Là, je suis obligé d’intervenir car j’ai longtemps géré des écloseries de crevettes et je peux certifier que, vu de l’extérieur, nul n’a la moindre idée de ce qui s’y déroule : inutile de spéculer sur les bonnes et les mauvaises pratiques des uns et des autres, c’est totalement gratuit et le plus souvent faux. Dans un écosystème neuf, un élevage larvaire peut se dérouler sans difficulté particulière ; c’est ainsi que l’enseignement dans les lycées aquacoles professionnels en fait une démonstration pédagogique qui laisse croire aux futurs ostréiculteurs que « c’est facile ! ». Alors qu’il est « très difficile » d’assurer une production commerciale de qualité fiable et continue pour des raisons techniques complexes, que l’on ne saurait développer ici ; des paramètres encore totalement inconnus des techniciens les plus pointus peuvent prendre une importance inattendue au détour du chemin. Bref, me sentant concerné à plus d’un titre, comme écologiste, comme technicien et surtout comme consommateur, je suis allé offrir mes services à Monique et nous sommes convenus de nous retrouver sur son exploitation à la prochaine grande marée.

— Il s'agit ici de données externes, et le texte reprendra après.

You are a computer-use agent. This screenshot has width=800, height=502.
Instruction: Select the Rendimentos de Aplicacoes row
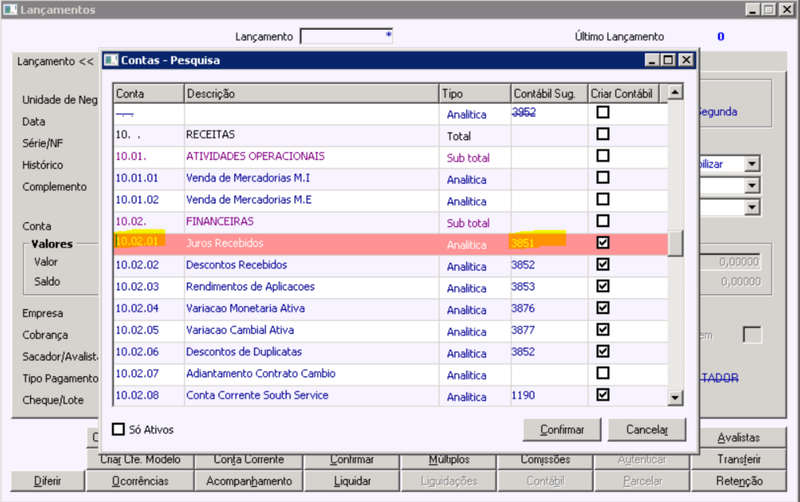point(390,287)
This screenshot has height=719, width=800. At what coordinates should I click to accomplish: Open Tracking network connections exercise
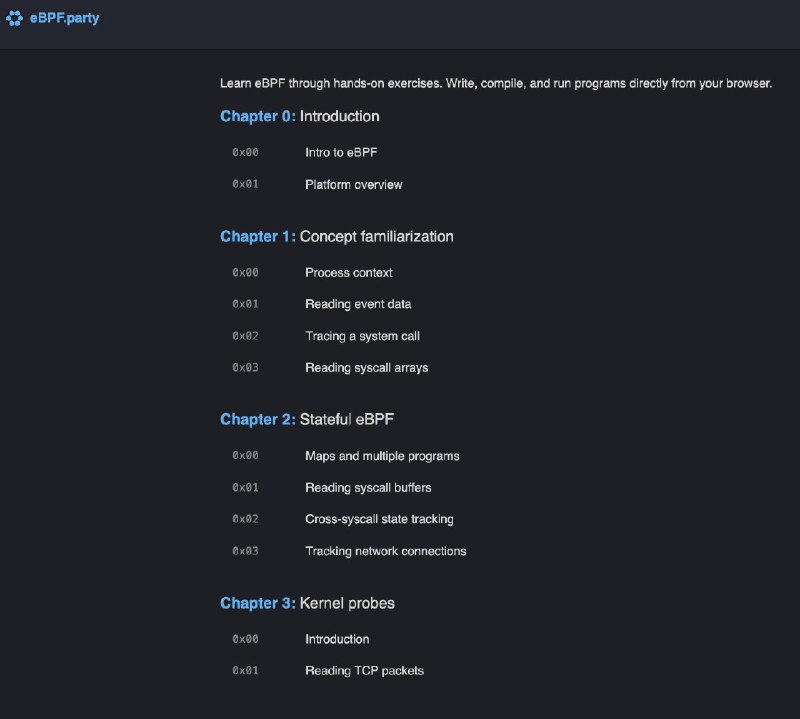[385, 551]

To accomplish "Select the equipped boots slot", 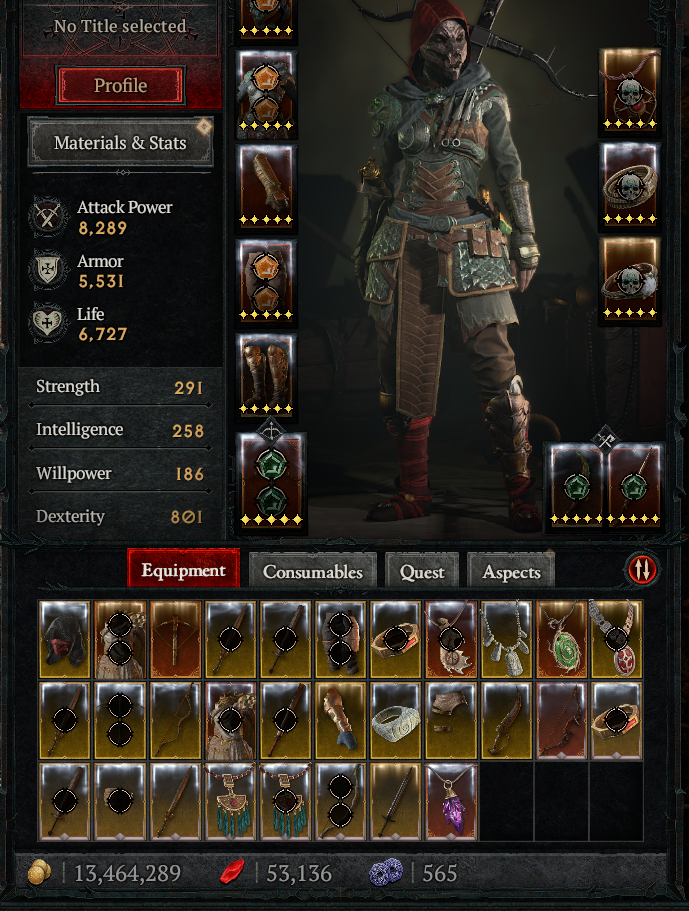I will (266, 376).
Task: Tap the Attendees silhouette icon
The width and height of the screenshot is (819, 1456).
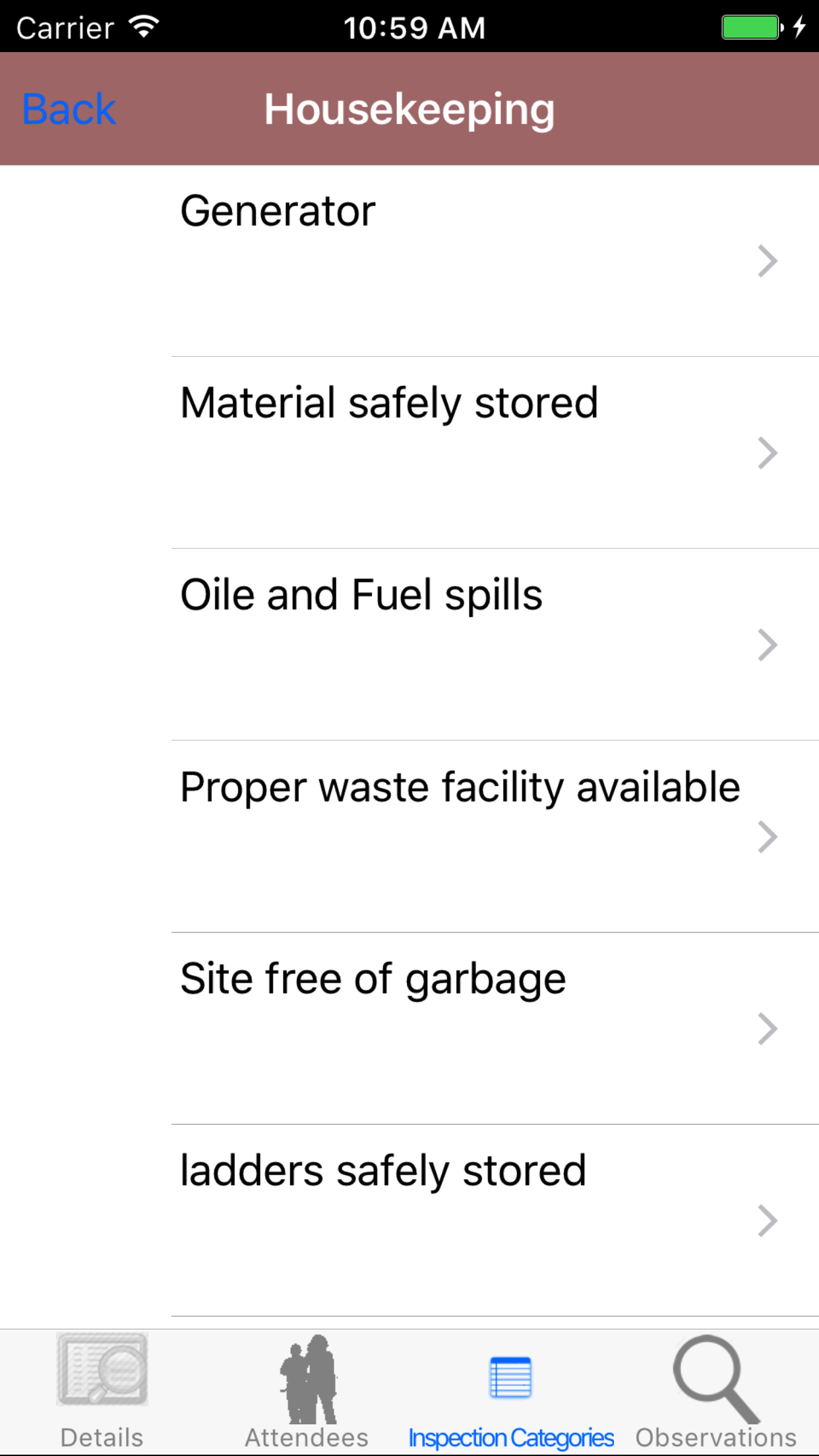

Une promenade à marée basse sur les plages de la baie de Paimpol par une journée ensoleillée d’août, c’est toujours un régal. J’ai donc circulé dans ses parcs et j’y ai vu une biodiversité étonnante et sympathique. Non seulement des crevettes, de petites plies et soles, et même une petite seiche ont jailli sous mes pas ; fixées aux poches d’élevage, il y avait des algues riches en agar-agar dont j’ignorais la présence sur nos côtes – ce n’est pas ma spécialité. Bref, j’ai tourné en rond pendant cinq à dix minutes puis j’ai laissé courir le temps pour profiter du beau temps. À l’autre extrémité du parc, Monique et sa famille entretenaient le stock et pêchaient des crabes : au pays, chacun sait qu’une soupe de crabes verts vaut toutes les bisques de homard !

En fait, je tournais en rond car je n’osais pas revenir vers Monique lui avouer combien je me sentais floué et inutile : elle venait de gommer d’un seul coup trente années d’expérience et d’interprétation biologique et vétérinaire. Selon mes critères, la qualité de la biodiversité observée devait être une garantie de la santé de ses élevages. Au bout de vingt minutes, j’ai pris mon courage à deux mains et je m’en suis retourné vers elle pour lui avouer : « Sincèrement, je ne peux rien pour vous, je ne comprends pas pourquoi vous subissez des mortalités dans un tel écosystème ». Et Monique est partie d’un grand rire : « C’est pas ici que les huîtres meurent, c’est dans le Golfe du Morbihan, en Bretagne Sud ! Ici, les copains m’ont dit que s’il ne survivait qu’une exploitation, je serai celle-là ! » Ouf, je revenais de loin, de très loin ! Mais Monique venait de me lancer une claque salutaire et tellement évidente : ne croyez pas ce qui est dit en public, c’est juste de la « communication » pour faire comme tout le monde, pour faire partie de la communauté ! Mais n’est-ce pas de la responsabilité élémentaire d’un professionnel que de vérifier la qualité des paramètres qu’il utilise dans son travail ? N’est-ce pas ce que font le garagiste et le plombier ? C’est aussi une manière de constater que ce qui prime trop souvent aujourd’hui en public, ce n’est pas « La transmission des savoirs » ou d’une connaissance mais une organisation et l’entretien de l’ignorance. J’ai cru entendre ce message en toile de fond, comme un leitmotiv, dans diverses interventions de Paul Jorion au cours de ce mois de novembre 2013 bien rempli. Je laisse chacun réviser les billets passés pour le vérifier.